Celebrating Pulaski Day in New York

By Ella Kietlinska, Epoch Times
October 4, 2010 Updated: October 4, 2010
TRADITIONAL DRESS: Polish dancers in traditional folk costumes at the annual Pulaski Day parade in Manhattan. (Ella Kietlinska/The Epoch Times)
TRADITIONAL DRESS: Polish dancers in traditional folk costumes at the annual Pulaski Day parade in Manhattan. (Ella Kietlinska/The Epoch Times)

NEW YORK—The Fifth Avenue lit up with white and red colors on Sunday afternoon, as the Polish communities of New York and New Jersey marched down the avenue to celebrate Pulaski Day, wearing the Polish national colors of white and red and carrying white and red banners, flags, and balloons.

The 73rd Annual Pulaski Day Parade took place to commemorate the Polish American hero of the Revolutionary War, General Casimir Pulaski.

Mayor Bloomberg joins in the festivities. (Ella Kietlinska/The Epoch Times)
Mayor Bloomberg joins in the festivities. (Ella Kietlinska/The Epoch Times)
Casimir Pulaski was a Polish soldier, nobleman, and politician, who emigrated to the United States in 1777. Known for his bravery in defending the freedom of Poland, Pulaski was accepted as a volunteer in the American army and took part in the Revolutionary War. He defended the life of General George Washington and became a general of the cavalry for his military achievements.

Pulaski, referred to as “the father of American cavalry,” was awarded honorary citizenship of the United States in 2009.

The theme for this year's parade was “Poland, America: Perfect Together.” Various Polish national and local organizations, schools, and dance groups, as well as local residents from New York and New Jersey joined the event. Some wore beautiful traditional costumes and others dressed in the Polish national colors of red and white.

Each Pulaski Day Parade is traditionally led by a grand marshal elected by the Parade Committee.
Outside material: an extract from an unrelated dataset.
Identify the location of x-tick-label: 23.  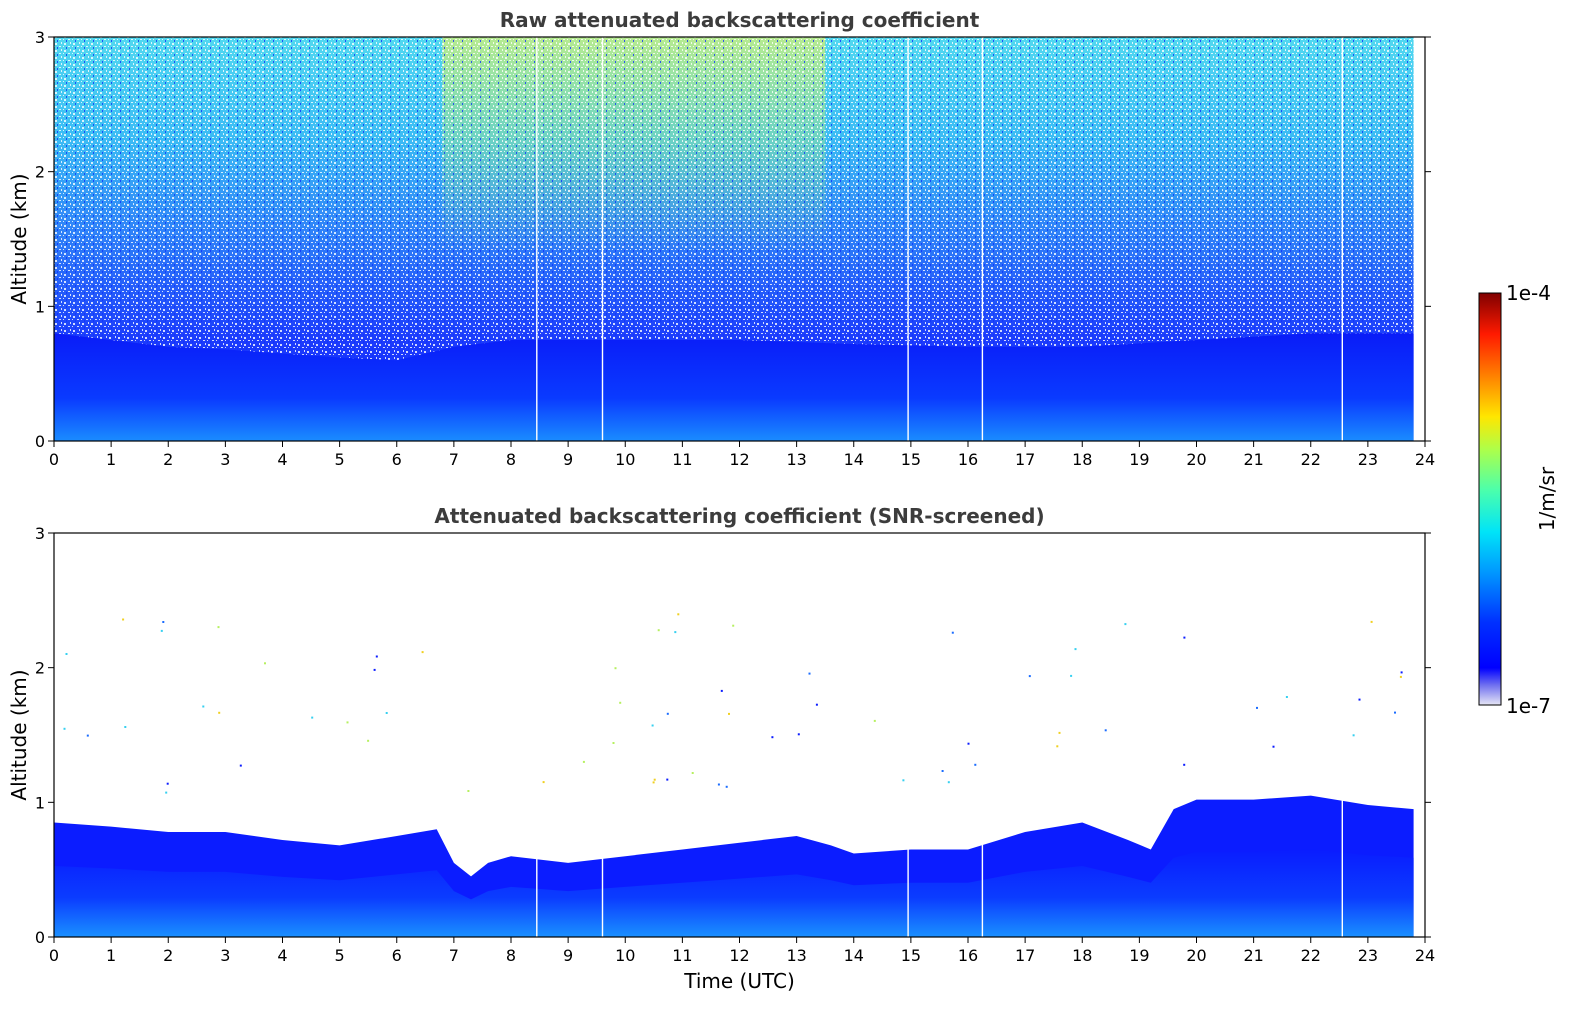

This year, this honor was granted to Stanley Moskal, 32, an American born to a Polish-American family. Moskal is the deputy mayor of Garfield, N.J., and a successful business executive.

Soldiers salute along the parade route. (Ella Kietlinska/The Epoch Times)
Soldiers salute along the parade route. (Ella Kietlinska/The Epoch Times)
The parade was honored by New York City Mayor Michael Bloomberg and Polish Consul General Ewa Junczyk-Ziomecka, and officials were invited by a dance group to partake in a polonaise—a slow, dignified, traditional Polish dance that was once performed by nobility at balls and grand celebrations.

Many parade participants expressed enthusiasm for the event's message of cultural unity and celebration.

Marek, a student of political science on vacation from Poland, said that this was a great initiative to demonstrate the unity among Polish Americans and to present a positive image of Poland.

Children dance in traditional clothing. (Ella Kietlinska/The Epoch Times)
Children dance in traditional clothing. (Ella Kietlinska/The Epoch Times)
Ryszard, a resident of New Jersey, said that the Pulaski Day Parade was a great opportunity to showcase Polish culture that the Poles are proud of.